To their credit, a lot of people went back a decade later and fixed those. Although it doesn't stop people from repeating the mistakes.

I just got beaten up in HN for asking how the hell sql injection is still a problem. People get defensive, apparently.

Sounds about right.

Not even a few years ago I worked with people who insisted it was ok to write injection unsafe code if you knew for sure that you owned the injected values. Didn't matter that maybe one day that function would change to accept user-supplied data, that's not their problem! It was a Rails app and they were literally arguing wanting to do:

    .where("id = #{id}")

over:

    .where("id = ?", id)

in those certain situations. So, you know, it takes all kinds, I guess.

  • This is a case of militancy.

    If we're talking about a typed integer there is no chance of that turning into an sql injection attack.

    If we're talking about a string, I'd probably insist on parameterizing it even if we completely own it just on the off chance that the future changes.
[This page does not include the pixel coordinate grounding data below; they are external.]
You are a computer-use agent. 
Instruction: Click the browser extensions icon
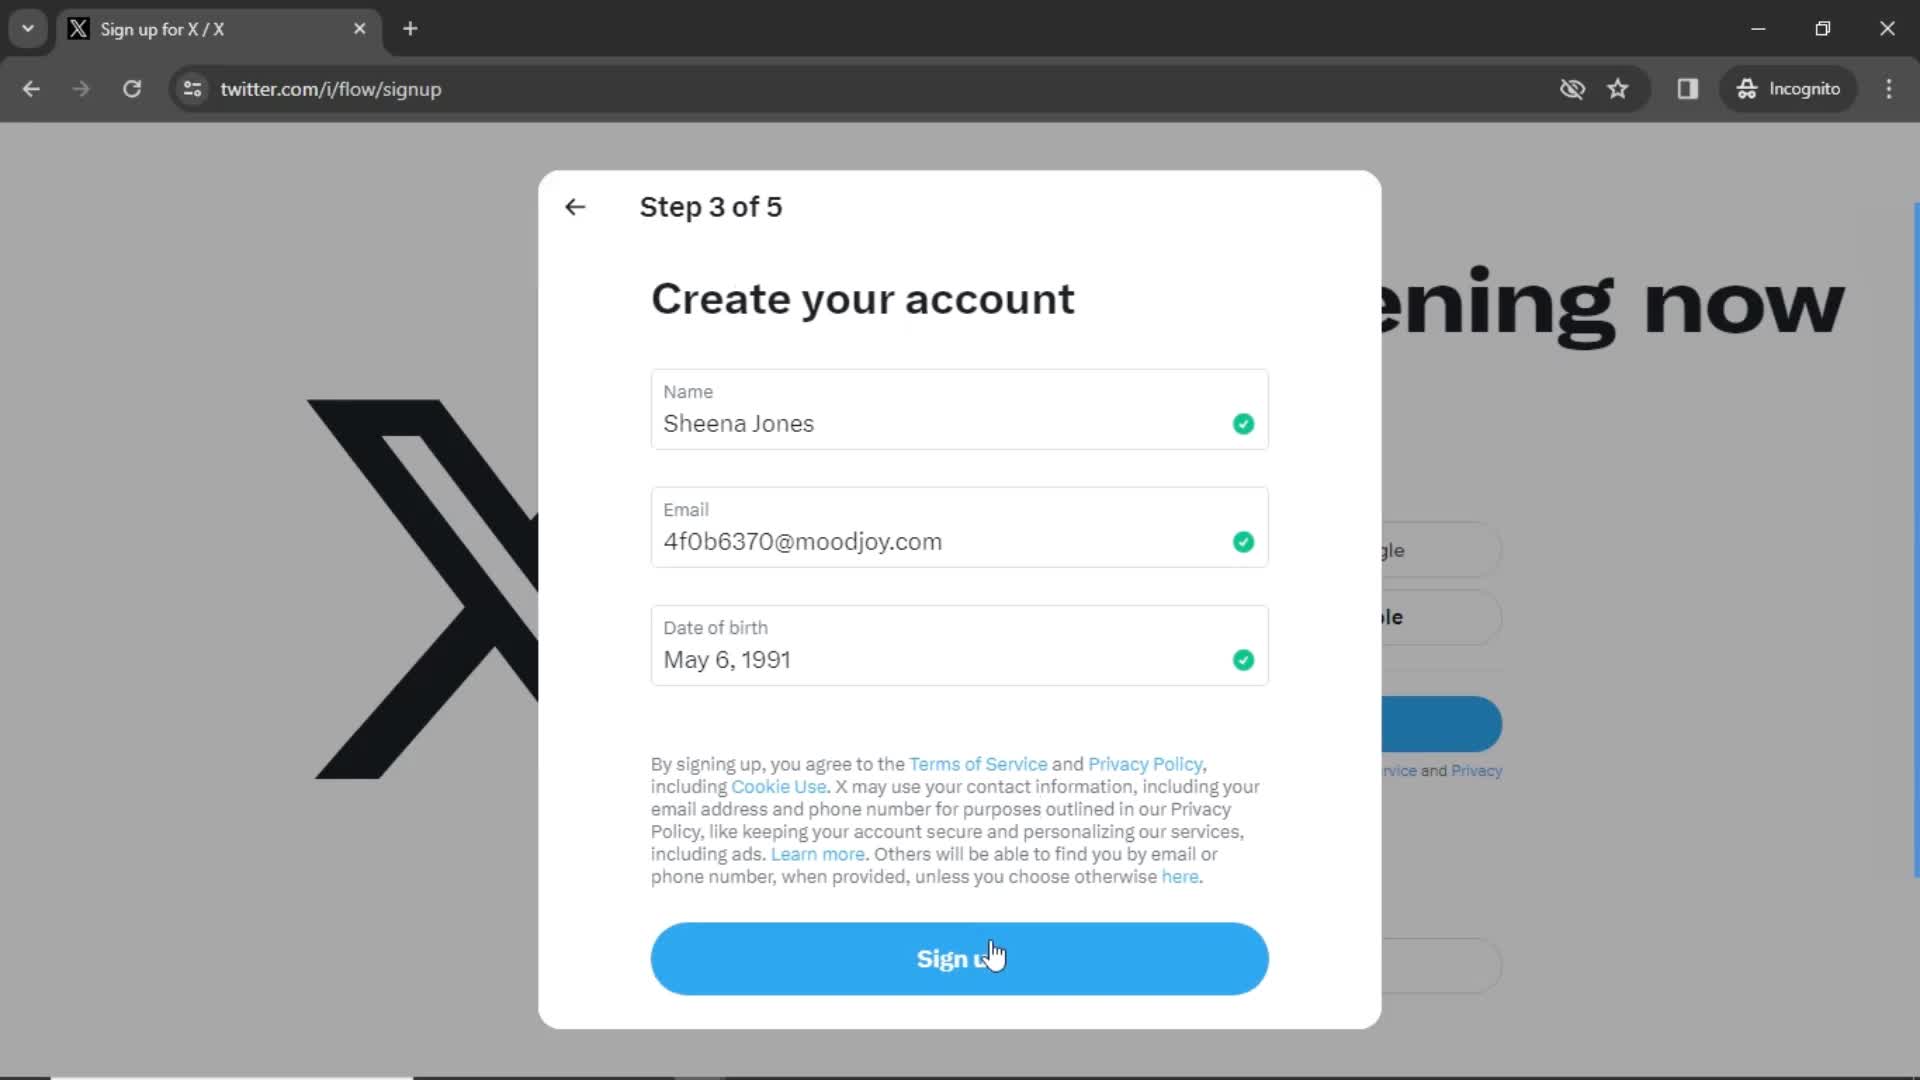point(1689,88)
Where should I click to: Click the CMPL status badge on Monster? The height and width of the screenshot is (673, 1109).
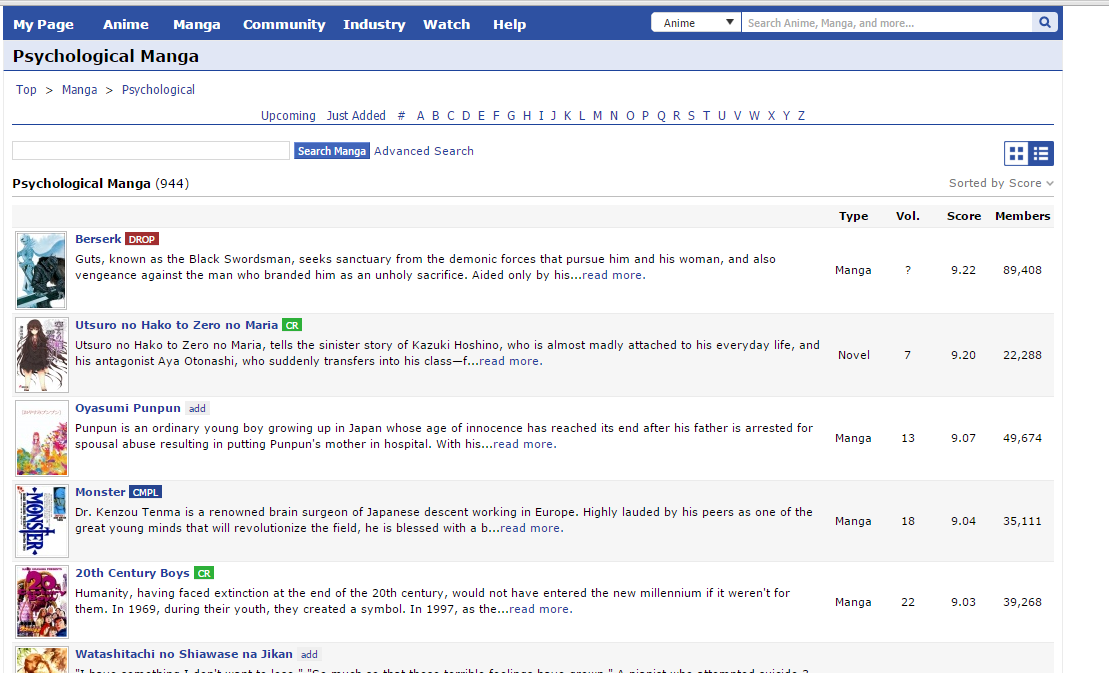(145, 492)
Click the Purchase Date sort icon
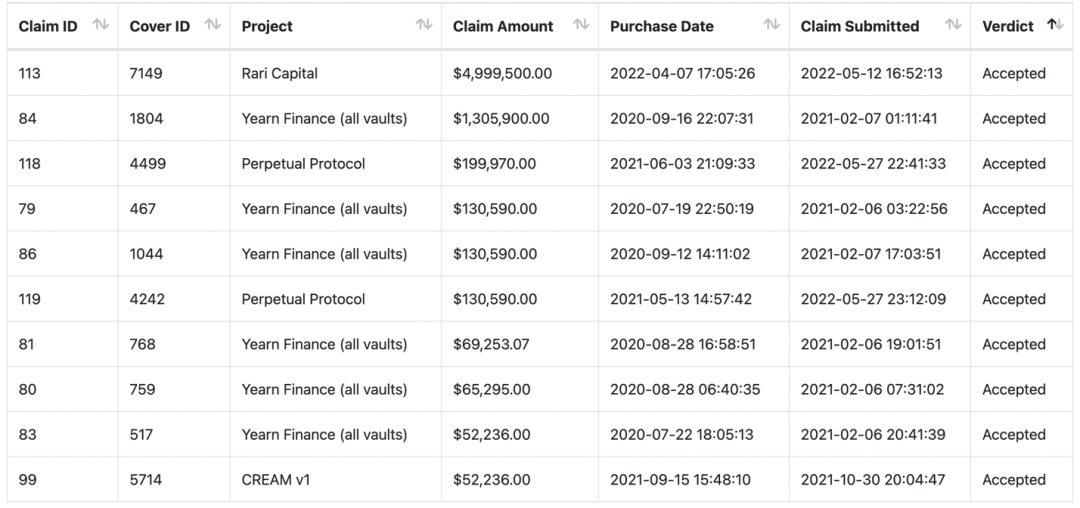1080x508 pixels. [x=771, y=25]
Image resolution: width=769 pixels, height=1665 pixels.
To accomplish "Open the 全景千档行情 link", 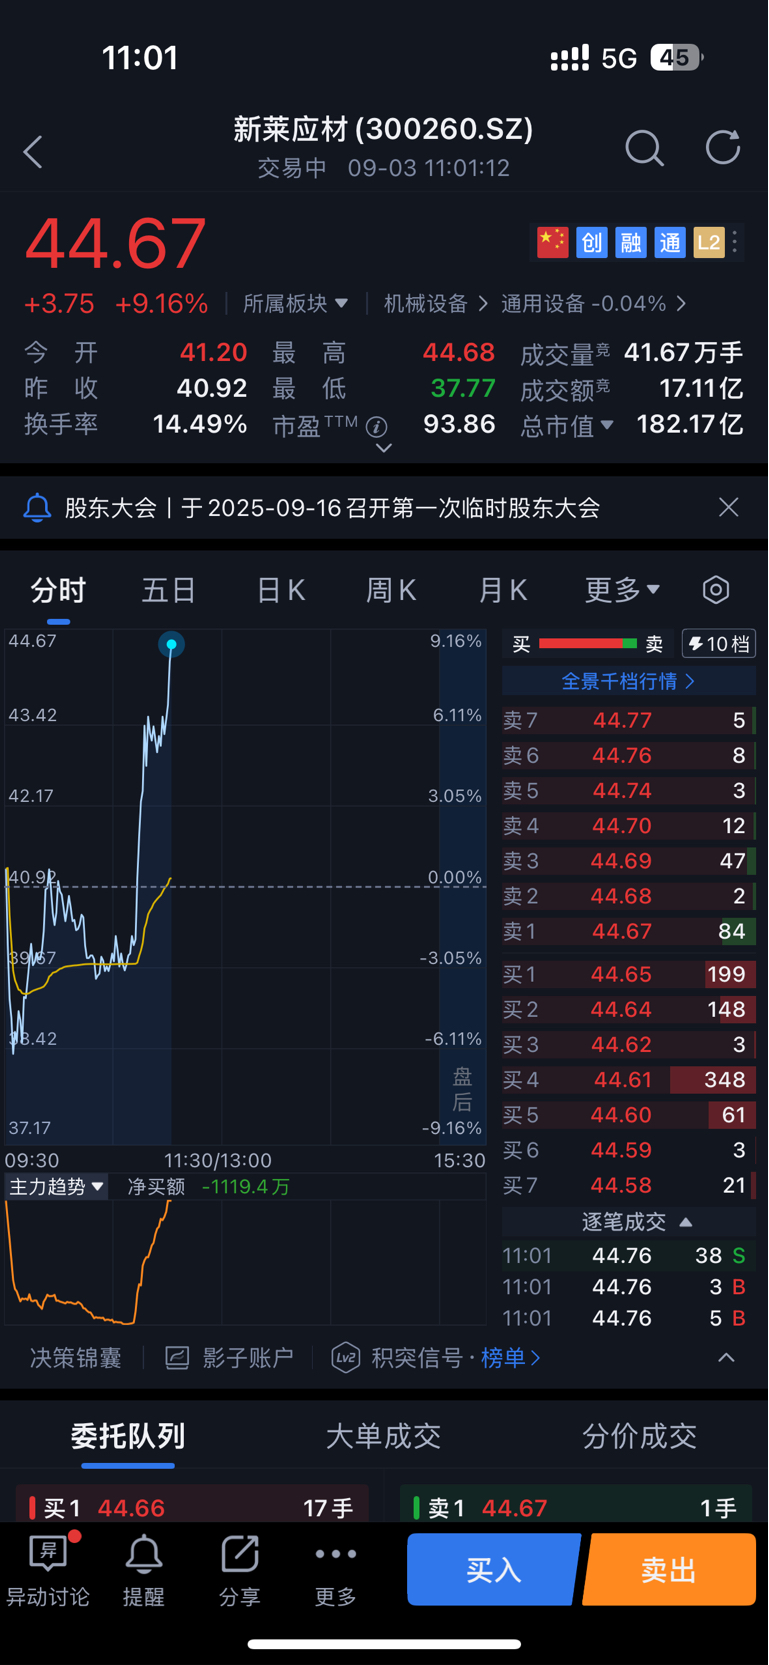I will click(628, 681).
    To draw an analogy, gun safety is important and everyone knows it. But I don't practice gun safety while watching television on my couch because the gun is locked away. I practice gun safety when I'm actually handling the thing that is dangerous.

    And yes, I realize it being locked away is technically gun safety, it's an imperfect analogy, please roll with it.

    • Your analogy is not flawed, but your conclusion is.

      It is a perfect analogy because you are practicing gun safety by locking the gun away. If someone that you are not expecting wanders into your home while you are sitting on the couch, such as a child, they will not suddenly have access to the firearm. This is exactly why you don't assume that you will never receive unsafe input in this situation.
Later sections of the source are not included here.